The research surveys for The Independent Director in Society have been completed by directors from National Governing Bodies (NGBs) (68%) and directors of County Sports Partnerships (CSPs) (32%), some of the in-depth findings include:

1.        The average board size for sports boards is 10 members, of which 6 on average are independent directors. Compared to other sectors analysed, sports non-executive directors are younger (44.9% are less than 55 years of age), are short tenured (62% serve two or less years in the role) and have less board experience (50% have had no other board position).

2.       Sports boards have 5 board meetings during the year on average (the lowest number compared to other sectors [Health; Universities; Charities] surveyed by the book), lasting on average 3.7 hours. 

3.       Sports non-executive directors give the least time commitment to the role when compared to other sectors with just 14.1 days/year on average (about one day a month). 

4.       A significant number of directors (17%) do not agree that good data/evidence for decision-making is either made available or can be easily obtained.

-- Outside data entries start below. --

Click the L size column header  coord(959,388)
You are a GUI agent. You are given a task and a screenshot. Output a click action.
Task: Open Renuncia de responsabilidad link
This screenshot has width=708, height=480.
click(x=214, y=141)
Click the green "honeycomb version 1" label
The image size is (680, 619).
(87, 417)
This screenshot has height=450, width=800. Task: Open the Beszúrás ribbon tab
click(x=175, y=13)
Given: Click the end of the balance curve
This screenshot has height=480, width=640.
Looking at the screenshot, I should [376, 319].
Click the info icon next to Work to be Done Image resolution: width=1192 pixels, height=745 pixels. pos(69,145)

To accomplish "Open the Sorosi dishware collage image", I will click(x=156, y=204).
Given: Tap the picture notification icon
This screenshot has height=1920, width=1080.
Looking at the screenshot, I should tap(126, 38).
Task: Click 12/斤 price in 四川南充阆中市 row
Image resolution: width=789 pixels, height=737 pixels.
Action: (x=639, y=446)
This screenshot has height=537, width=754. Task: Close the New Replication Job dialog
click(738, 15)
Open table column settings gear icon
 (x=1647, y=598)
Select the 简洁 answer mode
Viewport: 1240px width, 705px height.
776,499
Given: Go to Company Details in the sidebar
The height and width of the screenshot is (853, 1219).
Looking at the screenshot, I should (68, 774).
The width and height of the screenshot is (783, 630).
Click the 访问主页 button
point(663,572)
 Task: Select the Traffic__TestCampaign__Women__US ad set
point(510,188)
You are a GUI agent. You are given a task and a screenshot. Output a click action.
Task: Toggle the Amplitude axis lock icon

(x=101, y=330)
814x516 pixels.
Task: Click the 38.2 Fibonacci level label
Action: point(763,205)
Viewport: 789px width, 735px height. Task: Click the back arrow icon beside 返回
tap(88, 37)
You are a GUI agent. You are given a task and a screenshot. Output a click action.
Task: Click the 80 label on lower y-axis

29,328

About 44% say they do not “visit operations and talk to other layers of management”; 22% don’t have “regular updates and presentations on the board from other internal/external experts apart from management”; 14% don’t believe they are “given the right quality of information for the board agenda to play an effective role during meetings” and; 10% don’t think they have “effective dialogue with other independent members”.  

5.       Despite very little time commitment, low engagement with the organisation at different levels and some deficiencies in board information quality (aspects which are magnified by less board experience and shorter tenures), directors rate themselves highly effective on: their “ability to articulate a different perspective at board level” (96% agree/strongly agree), “ability to contribute to a shared purpose” (92%), “board culture of independence” (89%), monitoring task effectiveness (94%) and stewardship task effectiveness (84%). In all of these outcome measures, directors in sports rate themselves higher than any other sector surveyed. 

6.       The above disconnect between input quality (i.e. director time, information quality, engagement, tenure and board experience) and director effectiveness (i.e. articulating a different perspective, contributing to a shared purpose, monitoring and stewardship tasks) may indicate some degree of complacency with the current state of affairs.